▶ **Work instructions**: Give an exact reproduction of all the lines in the listing.
*** Data to process ***
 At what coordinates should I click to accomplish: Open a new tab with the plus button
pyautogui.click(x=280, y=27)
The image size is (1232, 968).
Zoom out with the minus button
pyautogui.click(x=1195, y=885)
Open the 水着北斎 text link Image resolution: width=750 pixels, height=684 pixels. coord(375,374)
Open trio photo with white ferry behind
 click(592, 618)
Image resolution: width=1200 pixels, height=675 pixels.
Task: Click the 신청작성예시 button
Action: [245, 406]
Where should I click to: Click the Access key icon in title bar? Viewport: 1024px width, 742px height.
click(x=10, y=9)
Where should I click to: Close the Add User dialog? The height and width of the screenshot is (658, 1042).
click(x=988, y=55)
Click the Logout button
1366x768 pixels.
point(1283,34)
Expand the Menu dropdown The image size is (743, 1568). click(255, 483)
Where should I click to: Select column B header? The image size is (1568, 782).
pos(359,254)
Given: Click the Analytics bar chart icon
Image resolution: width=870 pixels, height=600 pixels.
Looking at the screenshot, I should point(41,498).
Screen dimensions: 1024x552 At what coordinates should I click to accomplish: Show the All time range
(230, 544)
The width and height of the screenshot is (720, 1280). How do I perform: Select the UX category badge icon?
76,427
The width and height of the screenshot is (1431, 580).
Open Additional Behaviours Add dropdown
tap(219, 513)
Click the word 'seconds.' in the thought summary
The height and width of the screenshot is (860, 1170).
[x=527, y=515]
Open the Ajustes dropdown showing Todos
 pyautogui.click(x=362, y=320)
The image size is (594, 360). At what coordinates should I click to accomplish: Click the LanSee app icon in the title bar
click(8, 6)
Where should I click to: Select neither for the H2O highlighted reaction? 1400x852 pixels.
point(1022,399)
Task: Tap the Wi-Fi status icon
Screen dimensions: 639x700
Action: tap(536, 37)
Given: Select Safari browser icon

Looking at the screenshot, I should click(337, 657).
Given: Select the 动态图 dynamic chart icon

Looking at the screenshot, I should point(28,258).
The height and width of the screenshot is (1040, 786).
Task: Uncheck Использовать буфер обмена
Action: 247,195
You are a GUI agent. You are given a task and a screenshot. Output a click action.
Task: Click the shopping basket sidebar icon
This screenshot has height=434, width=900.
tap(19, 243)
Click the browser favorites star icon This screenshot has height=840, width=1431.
*** End of Data to process ***
▶ **Answer for the task**:
 At what coordinates should I click to accomplish: Open a new tab with the plus button
pyautogui.click(x=280, y=27)
The image size is (1232, 968).
Zoom out with the minus button
pyautogui.click(x=1195, y=885)
Open the 水着北斎 text link Image resolution: width=750 pixels, height=684 pixels. coord(375,374)
Open trio photo with white ferry behind
 click(592, 618)
Image resolution: width=1200 pixels, height=675 pixels.
Task: Click the 신청작성예시 button
Action: [245, 406]
Where should I click to: Click the Access key icon in title bar? Viewport: 1024px width, 742px height.
click(x=10, y=9)
Where should I click to: Close the Add User dialog? The height and width of the screenshot is (658, 1042).
click(x=988, y=55)
Click the Logout button
1366x768 pixels.
point(1283,34)
Expand the Menu dropdown The image size is (743, 1568). click(255, 483)
Where should I click to: Select column B header? The image size is (1568, 782).
pos(359,254)
Given: Click the Analytics bar chart icon
Image resolution: width=870 pixels, height=600 pixels.
Looking at the screenshot, I should point(41,498).
Screen dimensions: 1024x552 At what coordinates should I click to accomplish: Show the All time range
(230, 544)
The width and height of the screenshot is (720, 1280). How do I perform: Select the UX category badge icon?
76,427
The width and height of the screenshot is (1431, 580).
Open Additional Behaviours Add dropdown
tap(219, 513)
Click the word 'seconds.' in the thought summary
The height and width of the screenshot is (860, 1170).
[x=527, y=515]
Open the Ajustes dropdown showing Todos
 pyautogui.click(x=362, y=320)
The image size is (594, 360). At what coordinates should I click to accomplish: Click the LanSee app icon in the title bar
click(8, 6)
Where should I click to: Select neither for the H2O highlighted reaction? 1400x852 pixels.
point(1022,399)
Task: Tap the Wi-Fi status icon
Screen dimensions: 639x700
Action: tap(536, 37)
Given: Select Safari browser icon

Looking at the screenshot, I should click(337, 657).
Given: Select the 动态图 dynamic chart icon

Looking at the screenshot, I should point(28,258).
The height and width of the screenshot is (1040, 786).
Task: Uncheck Использовать буфер обмена
Action: 247,195
You are a GUI agent. You are given a task and a screenshot. Output a click action.
Task: Click the shopping basket sidebar icon
This screenshot has height=434, width=900.
tap(19, 243)
Click the browser favorites star icon This screenshot has height=840, width=1431.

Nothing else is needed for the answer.